Interrupções da respiração durante o sono podem comprometer o descanso e trazer impactos para a saúde
Na apneia do sono, a respiração é interrompida durante o período de descanso, muitas vezes sem que a pessoa perceba. No dia seguinte, cansaço, sonolência e dificuldade de concentração podem aparecer e afetar a rotina. (Divulgação)
Dormir por várias horas nem sempre significa descansar. Na apneia do sono, a respiração é interrompida durante o período de descanso, muitas vezes sem que a pessoa perceba. No dia seguinte, cansaço, sonolência e dificuldade de concentração podem aparecer e afetar a rotina.
A dentista Tatiana Suky, especialista em Reabilitação Oral e com capacitação em Odontologia do Sono, explica como o distúrbio acontece, os sinais que podem indicar o problema e os impactos para a saúde quando ele não é tratado.
A apneia é um distúrbio em que a respiração para ou fica muito superficial enquanto a pessoa dorme. Segundo Tatiana, a forma mais comum é a apneia obstrutiva, quando o relaxamento da musculatura da garganta interfere na passagem do ar.
Esses episódios podem passar despercebidos, já que os despertares provocados pela falta de ar são muito rápidos. “O oxigênio no sangue cai, o cérebro percebe o problema e provoca um microdespertar para a pessoa voltar a respirar. Muitas vezes ela não se lembra disso. O resultado é um sono fragmentado, pouco reparador, mesmo que a pessoa ‘tenha dormido’ várias horas”.
Algumas manifestações acontecem enquanto a pessoa dorme e podem ser percebidas por quem está por perto. “Durante a noite, vale prestar atenção em: pausas na respiração observadas por quem dorme ao lado; engasgos, ofegância ou sensação de sufocamento; sono agitado, muitos despertares; necessidade frequente de urinar; boca seca ou dor de garganta ao acordar”.

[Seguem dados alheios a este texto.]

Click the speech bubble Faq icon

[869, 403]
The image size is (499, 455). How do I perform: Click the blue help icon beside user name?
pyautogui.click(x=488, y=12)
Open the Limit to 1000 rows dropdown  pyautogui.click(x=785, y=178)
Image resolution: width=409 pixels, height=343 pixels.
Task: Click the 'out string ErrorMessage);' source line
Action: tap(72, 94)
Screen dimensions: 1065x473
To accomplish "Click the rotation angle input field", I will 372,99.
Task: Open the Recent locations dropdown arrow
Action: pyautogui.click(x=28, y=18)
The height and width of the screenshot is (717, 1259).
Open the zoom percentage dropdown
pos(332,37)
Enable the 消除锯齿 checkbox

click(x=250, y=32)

Já durante o dia, os sintomas podem aparecer de outras formas e interferir na rotina. “No dia seguinte: cansaço ou sonolência mesmo após uma noite ‘longa’; dor de cabeça matinal; dificuldade de concentração e memória; irritabilidade, humor instável; queda de rendimento no trabalho ou nos estudos; em alguns casos, redução da libido”.
Sem tratamento, a apneia pode afetar a saúde de diferentes formas. “A apneia não tratada não é ‘só ronco’. A fragmentação do sono e a queda repetida de oxigênio sobrecarregam o organismo. Na saúde: aumento do risco de hipertensão, inclusive a de difícil controle; arritmias, especialmente fibrilação atrial; maior risco de infarto, AVC e insuficiência cardíaca; associação com diabetes tipo 2 e síndrome metabólica; piora de concentração, memória e humor, com mais ansiedade e depressão”.
Entre as opções de tratamento para casos selecionados está o aparelho intraoral, que atua no posicionamento da mandíbula para favorecer a passagem do ar.
A indicação deve ser feita após avaliação profissional, considerando as características e a necessidade de cada paciente.